Discours du roi Comayrol.


C’était dans ce petit salon de la guinguette, dite la Tour de Nesle, qui donnait sur les derrières de la maison de Marguerite, et d’où partaient, une heure auparavant, les monotones accords qui avaient égayé le dîner solitaire de Joulou. La fenêtre du salon par où ce même Joulou et les clercs de l’étude Deban avaient échangé quelques paroles était maintenant fermée, et le rideau d’étoffe, façon algérienne, laine et coton, qui remplace l’ancienne toile à matelas des tentures mal famées tombait au-devant des carreaux.

La précaution n’était pas inutile. On pouvait craindre, non seulement la curiosité des voisins, mais encore celle des chalands même du père Lancelot, maître de ces lieux, car la fenêtre donnait de plain-pied sur une terrasse qui communiquait avec le jardin.

Il ne s’agissait plus de s’amuser, le roi Comayrol nous l’a dit. Grâce au contenu du portefeuille, « l’affaire Beaufils » devenait possible. Ce devait être une bien bonne affaire, car le roi Comayrol en parlait avec une suprême onction.

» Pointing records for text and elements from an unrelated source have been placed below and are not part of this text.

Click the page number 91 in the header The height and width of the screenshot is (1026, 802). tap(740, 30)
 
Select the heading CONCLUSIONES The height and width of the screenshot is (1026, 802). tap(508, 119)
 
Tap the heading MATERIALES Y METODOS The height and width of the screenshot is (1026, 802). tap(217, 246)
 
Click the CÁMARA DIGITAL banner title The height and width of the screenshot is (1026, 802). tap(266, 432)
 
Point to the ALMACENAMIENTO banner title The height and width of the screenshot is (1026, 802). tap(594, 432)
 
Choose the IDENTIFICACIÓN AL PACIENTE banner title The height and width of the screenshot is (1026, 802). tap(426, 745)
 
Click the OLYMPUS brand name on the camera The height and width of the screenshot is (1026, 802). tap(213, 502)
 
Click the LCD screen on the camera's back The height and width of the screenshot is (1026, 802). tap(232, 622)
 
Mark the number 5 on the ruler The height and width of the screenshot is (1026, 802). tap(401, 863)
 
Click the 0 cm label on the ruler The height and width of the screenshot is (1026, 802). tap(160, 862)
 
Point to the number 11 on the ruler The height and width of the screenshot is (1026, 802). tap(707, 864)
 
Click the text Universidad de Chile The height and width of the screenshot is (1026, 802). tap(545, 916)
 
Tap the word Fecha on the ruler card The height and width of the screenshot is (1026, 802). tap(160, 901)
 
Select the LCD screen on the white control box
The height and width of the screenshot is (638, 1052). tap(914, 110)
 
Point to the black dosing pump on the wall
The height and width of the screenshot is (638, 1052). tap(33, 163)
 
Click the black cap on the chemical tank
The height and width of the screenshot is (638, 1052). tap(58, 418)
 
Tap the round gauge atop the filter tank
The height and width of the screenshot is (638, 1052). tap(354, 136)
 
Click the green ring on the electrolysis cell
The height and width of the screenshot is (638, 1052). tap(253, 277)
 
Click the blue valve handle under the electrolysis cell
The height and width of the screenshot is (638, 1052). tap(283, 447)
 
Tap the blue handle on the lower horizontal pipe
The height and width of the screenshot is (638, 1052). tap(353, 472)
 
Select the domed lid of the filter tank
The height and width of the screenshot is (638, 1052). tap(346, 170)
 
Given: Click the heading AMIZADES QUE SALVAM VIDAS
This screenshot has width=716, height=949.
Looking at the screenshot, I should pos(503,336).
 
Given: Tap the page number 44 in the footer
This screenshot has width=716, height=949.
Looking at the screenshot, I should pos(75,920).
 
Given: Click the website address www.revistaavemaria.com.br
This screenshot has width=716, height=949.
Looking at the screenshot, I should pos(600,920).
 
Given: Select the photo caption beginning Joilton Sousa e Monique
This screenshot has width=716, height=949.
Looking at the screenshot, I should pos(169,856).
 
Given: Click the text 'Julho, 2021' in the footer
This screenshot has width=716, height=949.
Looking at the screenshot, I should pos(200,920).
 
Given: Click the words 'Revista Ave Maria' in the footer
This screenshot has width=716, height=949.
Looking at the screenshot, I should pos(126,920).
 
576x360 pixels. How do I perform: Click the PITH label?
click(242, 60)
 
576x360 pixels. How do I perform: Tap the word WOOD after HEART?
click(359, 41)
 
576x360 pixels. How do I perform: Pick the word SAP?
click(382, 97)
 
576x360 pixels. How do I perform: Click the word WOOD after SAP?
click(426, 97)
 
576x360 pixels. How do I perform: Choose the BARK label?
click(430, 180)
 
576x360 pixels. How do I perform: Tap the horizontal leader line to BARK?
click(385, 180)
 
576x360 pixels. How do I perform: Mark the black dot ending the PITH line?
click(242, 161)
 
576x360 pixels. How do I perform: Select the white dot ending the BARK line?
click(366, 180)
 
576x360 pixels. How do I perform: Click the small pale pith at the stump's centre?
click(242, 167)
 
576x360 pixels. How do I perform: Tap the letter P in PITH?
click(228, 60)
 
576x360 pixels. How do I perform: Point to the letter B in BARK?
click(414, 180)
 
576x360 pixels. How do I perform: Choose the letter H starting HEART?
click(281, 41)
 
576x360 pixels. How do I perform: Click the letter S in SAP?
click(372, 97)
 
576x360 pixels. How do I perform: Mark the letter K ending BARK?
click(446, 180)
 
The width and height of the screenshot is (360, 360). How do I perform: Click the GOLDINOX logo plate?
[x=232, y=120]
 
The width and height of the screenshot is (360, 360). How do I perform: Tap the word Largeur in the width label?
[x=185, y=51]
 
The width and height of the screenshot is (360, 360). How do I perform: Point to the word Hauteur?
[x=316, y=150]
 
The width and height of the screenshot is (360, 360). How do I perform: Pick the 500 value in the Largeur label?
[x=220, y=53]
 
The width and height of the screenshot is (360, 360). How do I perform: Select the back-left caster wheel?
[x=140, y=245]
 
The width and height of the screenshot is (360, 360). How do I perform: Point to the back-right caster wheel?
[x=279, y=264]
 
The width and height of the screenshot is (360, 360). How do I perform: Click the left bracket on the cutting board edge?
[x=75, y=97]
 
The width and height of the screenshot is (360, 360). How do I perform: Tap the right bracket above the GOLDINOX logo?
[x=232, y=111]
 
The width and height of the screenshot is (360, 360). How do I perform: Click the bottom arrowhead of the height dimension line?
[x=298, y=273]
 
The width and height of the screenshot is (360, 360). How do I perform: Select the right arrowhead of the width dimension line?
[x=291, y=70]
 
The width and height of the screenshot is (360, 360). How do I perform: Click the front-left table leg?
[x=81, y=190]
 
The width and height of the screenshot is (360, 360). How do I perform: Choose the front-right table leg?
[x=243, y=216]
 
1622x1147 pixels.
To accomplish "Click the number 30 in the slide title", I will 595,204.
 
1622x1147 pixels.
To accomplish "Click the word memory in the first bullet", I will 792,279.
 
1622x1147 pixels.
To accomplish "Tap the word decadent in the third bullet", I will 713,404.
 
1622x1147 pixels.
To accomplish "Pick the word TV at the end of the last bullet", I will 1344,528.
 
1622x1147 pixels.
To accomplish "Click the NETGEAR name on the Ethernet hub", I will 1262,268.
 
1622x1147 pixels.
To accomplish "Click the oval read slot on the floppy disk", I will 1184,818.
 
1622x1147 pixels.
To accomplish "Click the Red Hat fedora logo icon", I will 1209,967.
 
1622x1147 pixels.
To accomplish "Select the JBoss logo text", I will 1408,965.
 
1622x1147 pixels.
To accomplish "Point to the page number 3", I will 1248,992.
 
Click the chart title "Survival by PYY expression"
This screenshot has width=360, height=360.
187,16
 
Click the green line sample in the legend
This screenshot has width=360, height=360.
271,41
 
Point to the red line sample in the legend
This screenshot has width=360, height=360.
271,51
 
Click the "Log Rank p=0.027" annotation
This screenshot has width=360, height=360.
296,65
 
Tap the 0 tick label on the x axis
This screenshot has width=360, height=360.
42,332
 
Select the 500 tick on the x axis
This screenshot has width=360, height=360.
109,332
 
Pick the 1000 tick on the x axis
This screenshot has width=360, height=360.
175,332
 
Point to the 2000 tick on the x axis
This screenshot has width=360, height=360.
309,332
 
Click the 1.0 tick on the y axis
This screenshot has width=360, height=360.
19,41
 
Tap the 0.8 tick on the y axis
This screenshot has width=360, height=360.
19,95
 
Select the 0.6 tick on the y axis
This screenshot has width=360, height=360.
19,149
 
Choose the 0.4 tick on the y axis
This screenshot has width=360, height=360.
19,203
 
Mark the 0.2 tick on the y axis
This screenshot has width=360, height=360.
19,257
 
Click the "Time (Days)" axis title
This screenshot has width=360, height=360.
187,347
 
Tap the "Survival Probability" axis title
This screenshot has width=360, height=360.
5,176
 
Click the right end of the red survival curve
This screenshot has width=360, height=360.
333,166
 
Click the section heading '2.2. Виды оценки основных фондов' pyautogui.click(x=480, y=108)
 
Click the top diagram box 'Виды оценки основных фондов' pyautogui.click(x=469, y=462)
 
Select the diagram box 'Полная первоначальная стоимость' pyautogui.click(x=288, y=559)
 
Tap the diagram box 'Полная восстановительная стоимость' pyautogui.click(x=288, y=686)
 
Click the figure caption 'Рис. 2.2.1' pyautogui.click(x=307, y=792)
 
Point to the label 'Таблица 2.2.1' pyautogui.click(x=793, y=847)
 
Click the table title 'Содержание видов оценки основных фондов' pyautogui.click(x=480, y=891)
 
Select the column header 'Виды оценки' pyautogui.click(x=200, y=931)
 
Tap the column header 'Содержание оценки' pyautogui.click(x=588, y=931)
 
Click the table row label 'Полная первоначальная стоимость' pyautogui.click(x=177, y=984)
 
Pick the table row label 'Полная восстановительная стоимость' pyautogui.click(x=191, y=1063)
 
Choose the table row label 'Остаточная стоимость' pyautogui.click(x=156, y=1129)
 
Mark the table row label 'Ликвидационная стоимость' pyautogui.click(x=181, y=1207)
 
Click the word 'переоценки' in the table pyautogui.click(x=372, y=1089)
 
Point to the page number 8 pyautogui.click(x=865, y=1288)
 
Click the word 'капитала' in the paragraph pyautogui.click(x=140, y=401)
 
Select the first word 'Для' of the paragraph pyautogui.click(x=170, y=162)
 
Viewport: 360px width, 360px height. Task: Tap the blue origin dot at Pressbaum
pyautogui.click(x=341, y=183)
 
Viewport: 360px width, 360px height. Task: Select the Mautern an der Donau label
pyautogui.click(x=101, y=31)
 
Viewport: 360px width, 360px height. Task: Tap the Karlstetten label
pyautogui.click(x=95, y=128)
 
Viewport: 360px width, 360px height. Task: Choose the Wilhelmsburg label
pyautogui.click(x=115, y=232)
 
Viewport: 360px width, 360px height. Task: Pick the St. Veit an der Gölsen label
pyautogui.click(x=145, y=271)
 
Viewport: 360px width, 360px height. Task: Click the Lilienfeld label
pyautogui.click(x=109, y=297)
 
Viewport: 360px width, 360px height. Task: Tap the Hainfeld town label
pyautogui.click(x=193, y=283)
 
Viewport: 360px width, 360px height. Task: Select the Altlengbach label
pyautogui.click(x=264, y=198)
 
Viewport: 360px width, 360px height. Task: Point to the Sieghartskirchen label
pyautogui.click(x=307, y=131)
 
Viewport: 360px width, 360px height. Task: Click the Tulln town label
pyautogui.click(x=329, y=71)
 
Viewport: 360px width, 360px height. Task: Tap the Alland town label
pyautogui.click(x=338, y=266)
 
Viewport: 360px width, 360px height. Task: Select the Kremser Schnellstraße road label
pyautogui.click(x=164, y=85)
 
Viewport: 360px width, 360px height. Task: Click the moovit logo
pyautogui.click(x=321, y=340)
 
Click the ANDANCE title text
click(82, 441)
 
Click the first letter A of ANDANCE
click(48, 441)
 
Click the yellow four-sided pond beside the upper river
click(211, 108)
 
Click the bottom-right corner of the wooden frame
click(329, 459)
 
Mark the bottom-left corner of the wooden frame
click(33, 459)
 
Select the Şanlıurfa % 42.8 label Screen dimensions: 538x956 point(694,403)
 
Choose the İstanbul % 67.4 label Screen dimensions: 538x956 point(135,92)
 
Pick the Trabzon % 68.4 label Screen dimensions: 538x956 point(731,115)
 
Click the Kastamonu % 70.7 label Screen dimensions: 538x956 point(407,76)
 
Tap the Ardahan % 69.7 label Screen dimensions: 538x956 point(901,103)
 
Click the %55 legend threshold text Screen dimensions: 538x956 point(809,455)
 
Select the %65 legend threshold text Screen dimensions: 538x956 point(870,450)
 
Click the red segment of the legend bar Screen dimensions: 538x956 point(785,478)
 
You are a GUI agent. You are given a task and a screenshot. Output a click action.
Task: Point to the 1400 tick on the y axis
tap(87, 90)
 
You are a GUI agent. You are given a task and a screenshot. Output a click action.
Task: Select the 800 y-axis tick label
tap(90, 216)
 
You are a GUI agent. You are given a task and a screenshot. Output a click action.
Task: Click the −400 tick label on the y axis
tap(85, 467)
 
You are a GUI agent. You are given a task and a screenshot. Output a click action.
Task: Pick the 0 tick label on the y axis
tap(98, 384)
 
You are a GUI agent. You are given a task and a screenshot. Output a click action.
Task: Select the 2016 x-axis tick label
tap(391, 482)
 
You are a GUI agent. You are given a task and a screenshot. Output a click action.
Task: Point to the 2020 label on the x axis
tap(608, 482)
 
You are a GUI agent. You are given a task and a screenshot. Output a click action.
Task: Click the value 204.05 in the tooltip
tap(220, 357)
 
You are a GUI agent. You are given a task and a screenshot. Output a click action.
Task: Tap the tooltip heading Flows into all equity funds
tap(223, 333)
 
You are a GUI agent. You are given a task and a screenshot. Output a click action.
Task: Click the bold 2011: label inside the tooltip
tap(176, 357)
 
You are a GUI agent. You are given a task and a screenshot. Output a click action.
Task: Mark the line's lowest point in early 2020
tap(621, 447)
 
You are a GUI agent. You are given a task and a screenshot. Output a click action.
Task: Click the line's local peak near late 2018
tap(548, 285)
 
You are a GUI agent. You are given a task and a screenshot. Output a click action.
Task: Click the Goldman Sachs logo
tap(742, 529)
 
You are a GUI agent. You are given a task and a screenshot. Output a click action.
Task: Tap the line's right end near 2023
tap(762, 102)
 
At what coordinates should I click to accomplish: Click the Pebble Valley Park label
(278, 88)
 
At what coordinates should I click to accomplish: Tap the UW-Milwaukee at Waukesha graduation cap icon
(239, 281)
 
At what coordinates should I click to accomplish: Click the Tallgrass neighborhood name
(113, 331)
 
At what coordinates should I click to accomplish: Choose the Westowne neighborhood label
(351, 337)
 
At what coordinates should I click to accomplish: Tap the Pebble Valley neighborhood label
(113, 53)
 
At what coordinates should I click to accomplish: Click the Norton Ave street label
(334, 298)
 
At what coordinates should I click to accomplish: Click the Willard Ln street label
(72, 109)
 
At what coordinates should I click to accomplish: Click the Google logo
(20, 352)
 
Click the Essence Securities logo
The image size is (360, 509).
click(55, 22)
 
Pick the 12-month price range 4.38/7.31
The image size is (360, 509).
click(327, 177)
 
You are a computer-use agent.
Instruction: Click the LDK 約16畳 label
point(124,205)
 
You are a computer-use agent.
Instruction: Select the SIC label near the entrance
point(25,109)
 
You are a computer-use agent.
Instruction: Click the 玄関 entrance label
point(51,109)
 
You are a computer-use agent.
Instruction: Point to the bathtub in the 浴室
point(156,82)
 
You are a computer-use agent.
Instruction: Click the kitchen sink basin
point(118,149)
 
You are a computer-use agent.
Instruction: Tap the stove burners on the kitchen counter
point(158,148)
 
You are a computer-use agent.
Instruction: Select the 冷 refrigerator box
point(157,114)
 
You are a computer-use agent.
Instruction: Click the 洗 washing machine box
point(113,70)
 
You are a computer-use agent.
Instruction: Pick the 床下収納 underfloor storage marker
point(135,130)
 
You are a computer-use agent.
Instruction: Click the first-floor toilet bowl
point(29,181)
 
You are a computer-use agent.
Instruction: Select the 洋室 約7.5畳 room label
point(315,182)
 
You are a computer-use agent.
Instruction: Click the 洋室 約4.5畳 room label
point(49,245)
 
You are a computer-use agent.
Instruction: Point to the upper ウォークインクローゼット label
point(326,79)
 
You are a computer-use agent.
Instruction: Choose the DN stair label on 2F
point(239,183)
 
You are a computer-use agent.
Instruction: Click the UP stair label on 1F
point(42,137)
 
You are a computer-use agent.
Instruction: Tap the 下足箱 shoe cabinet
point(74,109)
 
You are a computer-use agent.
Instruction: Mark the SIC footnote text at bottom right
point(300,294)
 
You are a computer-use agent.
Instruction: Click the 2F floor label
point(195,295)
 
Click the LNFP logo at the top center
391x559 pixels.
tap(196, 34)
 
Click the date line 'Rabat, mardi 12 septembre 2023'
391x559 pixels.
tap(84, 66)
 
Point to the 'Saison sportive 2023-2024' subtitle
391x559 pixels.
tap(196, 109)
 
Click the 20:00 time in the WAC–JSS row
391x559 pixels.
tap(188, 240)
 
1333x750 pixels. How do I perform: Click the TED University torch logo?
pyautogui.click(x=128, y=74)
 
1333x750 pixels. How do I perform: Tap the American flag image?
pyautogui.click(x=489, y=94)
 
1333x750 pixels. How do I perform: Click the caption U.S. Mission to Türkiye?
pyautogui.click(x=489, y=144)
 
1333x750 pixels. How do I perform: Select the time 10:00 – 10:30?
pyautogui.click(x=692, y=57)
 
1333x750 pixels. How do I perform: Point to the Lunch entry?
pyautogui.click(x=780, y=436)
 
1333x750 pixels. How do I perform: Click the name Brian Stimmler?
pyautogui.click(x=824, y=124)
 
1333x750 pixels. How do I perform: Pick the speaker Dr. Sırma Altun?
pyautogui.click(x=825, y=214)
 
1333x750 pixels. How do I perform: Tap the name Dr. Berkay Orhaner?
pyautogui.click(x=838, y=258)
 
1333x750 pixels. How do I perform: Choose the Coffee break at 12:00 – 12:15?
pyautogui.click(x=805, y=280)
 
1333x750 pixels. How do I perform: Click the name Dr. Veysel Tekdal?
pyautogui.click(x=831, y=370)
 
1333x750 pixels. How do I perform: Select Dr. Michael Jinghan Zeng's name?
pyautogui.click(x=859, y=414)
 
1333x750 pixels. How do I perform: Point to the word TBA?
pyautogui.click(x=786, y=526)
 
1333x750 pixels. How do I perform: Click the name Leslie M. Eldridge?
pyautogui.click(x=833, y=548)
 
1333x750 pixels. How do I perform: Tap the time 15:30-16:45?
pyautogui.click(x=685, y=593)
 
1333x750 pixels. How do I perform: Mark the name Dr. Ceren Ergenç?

Avant d’expliquer tout au long l’affaire Beaufils, nous croyons opportun de poser d’une façon claire et nette les divers personnages, portant les costumes du drame à la mode et réunis autour d’une table assez mal servie, dans ce cabaret dont l’enseigne devait sa vogue au même drame.

La réunion se composait de l’étude Deban, à laquelle s’adjoignait un étranger, le fameux M. Beaufils, solide gaillard qui n’avait du comparse que son costume de truand à la douzaine.

Quant à l’étude proprement dite, procédons par le bas, comme au conseil de guerre.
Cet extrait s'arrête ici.